Since it is now known that millions of people who are not suspected of anything also are monitored by the NSA, some of them have reacted with anger towards technology companies. When they cannot guarantee privacy, the customers turn to someone else, or build their own systems which they think are safer. The New York Times has spoken to an expert who believes that the business losses of major technology companies can reach $ 35 billion in a few years. Other analysts guess $ 180 billion in potential loss. This was in 2014.
Technology companies wants to know what the president and the congress will do to regulate and limit the monitoring of their customers. One of Microsoft’s managers told the New York Times that business customers in particular wants to know, more than ever, how their information is stored, used and secured. Right now, technology companies cannot provide any answers to that. They are waiting for the politicians to speak up and they are frustrated about not having received it already. They don’t know how to get answers, it’s like sucking blood from a stone. They have more or less given up on answers by now.
In March 21, 2014, President Obama met a number of technology company representatives in a two-hour meeting.
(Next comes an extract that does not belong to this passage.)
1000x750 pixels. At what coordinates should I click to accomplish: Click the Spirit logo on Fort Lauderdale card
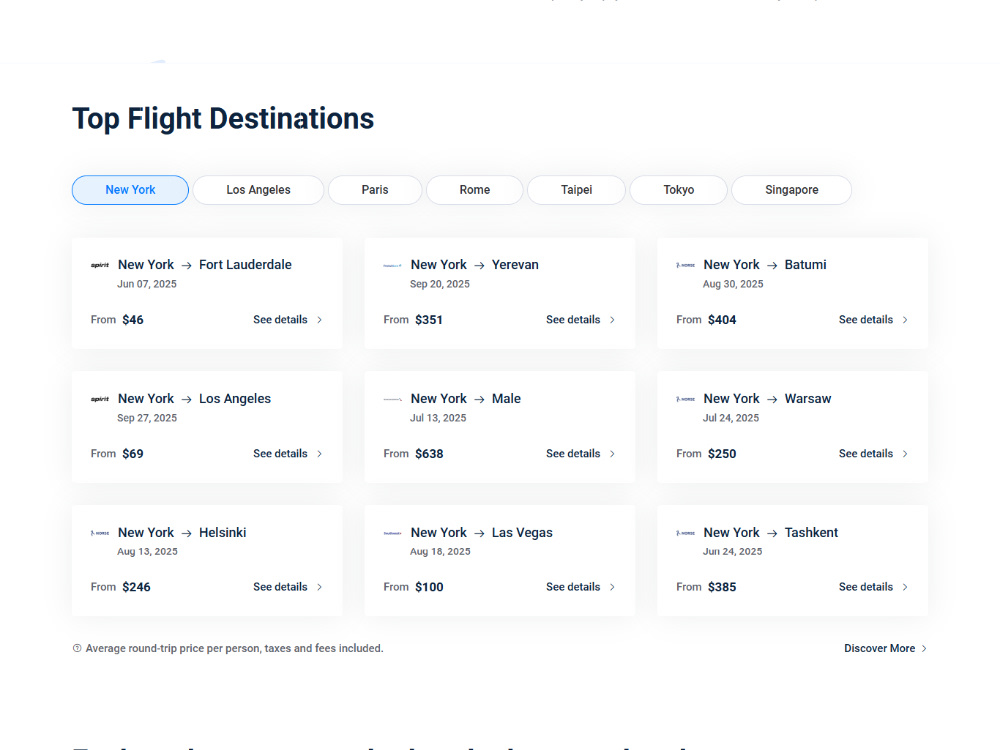(100, 265)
They have had several meetings before that in which they talked about monitoring and integrity.
The technology companies are also concerned that the responsibility for storing that big amounts of data would be transferred to them, from the NSA. The technology companies do not want that, but it was an idea that Obama favored. He referred the questions to the Congress.
In the meantime, new disclosures are coming up almost every week about the NSA’s surveillance. Bush’s and Obama’s motives for NSA’s deep wire tapping goes like this;
if the NSA had the right to overlook foreign individuals and organizations, we would have been able to prevent nineeleven.
And they claim that they have been able to prevent terrorist attacks after nineeleven thanks to the survaillance program. The claim is probably not as true as that nineeleven could not be prevented due to territorial pissing. They didn’t manage to prevent the Boston bombers or the gay nightclub shooter in Orlando Florida, Omar Mateen, from committing their deeds even though their deeds came after nineeleven.
If there had been no waterproof bulkheads between the CIA, the FBI, the DIA and the NSA and if the organizational culture had not been so sluggish in government agencies such as the CIA and the FBI, then nineeleven perhaps could have been prevented. In the summer of 2001, the CIA in vain repeatedly warned President George W. Bush and other White House officials that an al-Qaeda attack was imminent. A few special agents at the CIA’s Alec station tried to warn the FBI headquarters that the malicious terrorist al-Mihdhar was in the US, but a CIA manager ordered the agents to be silent. One of the agents stated, quote “It was a classic example of when analysts owns information,” he said. “Operators share information. Some analysts tended to think of information as; never you mind.” End quote. Source; SR; Ekot, March 2014
Anyway, these are old but very alive news. We’ll probably have to wait and see if there comes a new Edward Snowden in the future, that would stir up the hornets nest. We have VPN services today, but I don’t trust the bulk of the VPN providers, like Surfshark or NordVPN. What we can know is that the US security organizations will continue and try to get to European industrial companies’ knowhow with the sitting and all the future US presidents’ blessings. It’s like a culture of forced weddings.
Homework:
What solutions do you think are available to us Europeans regarding how to force the current American president to a sufficient level speak up to our satisfaction about storing of data and the surveillance programs? I can tell you one thing. The closer to a second presidential terms end limit, the more the probability goes up. But at the same time the promise will proportionally be worth less, closer to a presidential terms end limit. But overall the probability is very small for a thorough US account on how the NSAs information is stored, used and secured. Please let me know if you have any ideas!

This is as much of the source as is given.